Large InnoDB tables in MySQL present a common challenge: How are columns best added or removed? For this article, “Large” means millions, possibly several hundred million rows. Table alterations are best done without sacrificing availability or currentness. The latter is especially vulnerable when working with a master/slave replicated cluster. The naive approach runs a simple ALTER statement, but produces some of the worst results due to resulting problems with row locking and replication.

The Naive Method

A small table can typically be altered with a single statement.

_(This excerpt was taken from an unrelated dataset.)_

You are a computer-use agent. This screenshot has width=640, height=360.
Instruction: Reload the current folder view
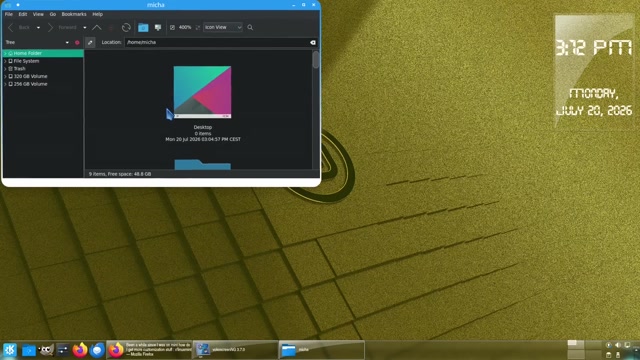click(126, 27)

ALTER TABLE Foo ADD COLUMN baz INT DEFAULT NULL AFTER bar;
-- Optionally, initialize the column to some value
UPDATE Foo SET baz = ... ;

The MySQL documentation describes how MySQL processes the ALTER statement. A temporary copy of the table is created, then the alteration is made on the copy. Upon completion, MySQL swaps the two tables and drops the original. The table remains readable, but other operations (INSERT or UPDATE, for example) issued by applications wait for the process to complete. The ALTER is typically very fast for a small table, a duration of a few seconds will probably have a negligible effect on applications waiting to perform writes. The duration scales up with row count, however. Performing this sort of ALTER on a large table can easily take hours, even on modern hardware. Applications that rely on synchronous writes to the database will start to time out and become unusable.

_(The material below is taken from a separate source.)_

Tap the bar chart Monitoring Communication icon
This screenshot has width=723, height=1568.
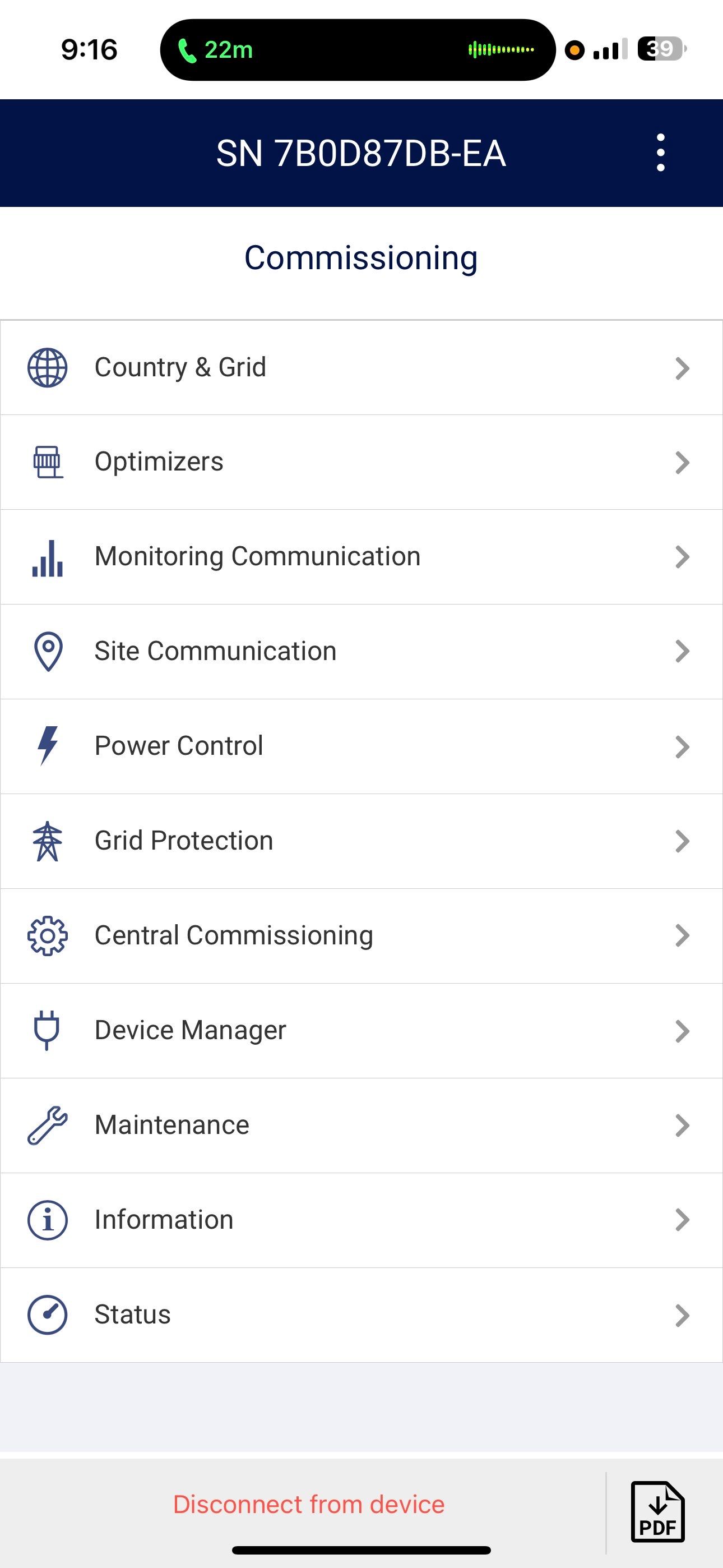click(48, 557)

A more subtle problem with this approach is how statement-level replication handles the ALTER. Suppose that no write operations to the altered table are issued for the duration of the ALTER, but the table belongs to a database with several other tables which are actively being changed. A common pitfall is to assume that the naive way suffices for this scenario, because no applications are waiting to write to the altered table on the master. This line of thought overlooks the impact on replication. Once the statement succeeds on the master, it will replicate to the slaves and start executing there. MySQL processes the binary log queue on each slave by successfully completing each operation before moving on to the next item in the queue. The long-running ALTER is likely to create a log jam of subsequent queries, which accumulate for as long as the ALTER takes. Any applications that rely on the slaves will be pulling stale data until the accumulated binary log is fully processed.

The Copy & Swap Method

A better approach for some large tables involves unravelling some of the work MySQL does as part of the ALTER and performing it without an ALTER. Specifically, a temporary copy of the altered table is created and populated, but writes are still allowed to some rows. Typically this approach works for tables with a temporal dimension. For example, a large table spanning several years of data might be used to drive some report. Data is written to the table every day, but never for previous days (or some other reasonable threshold). If it can be guaranteed that no change will be made to a vast majority of a large table’s rows during the alteration process, the majority of rows can be migrated to the new schema while writes to the remaining rows are allowed. A much faster running query can then be used to migrate the remaining rows and finally to swap in the new table via a RENAME.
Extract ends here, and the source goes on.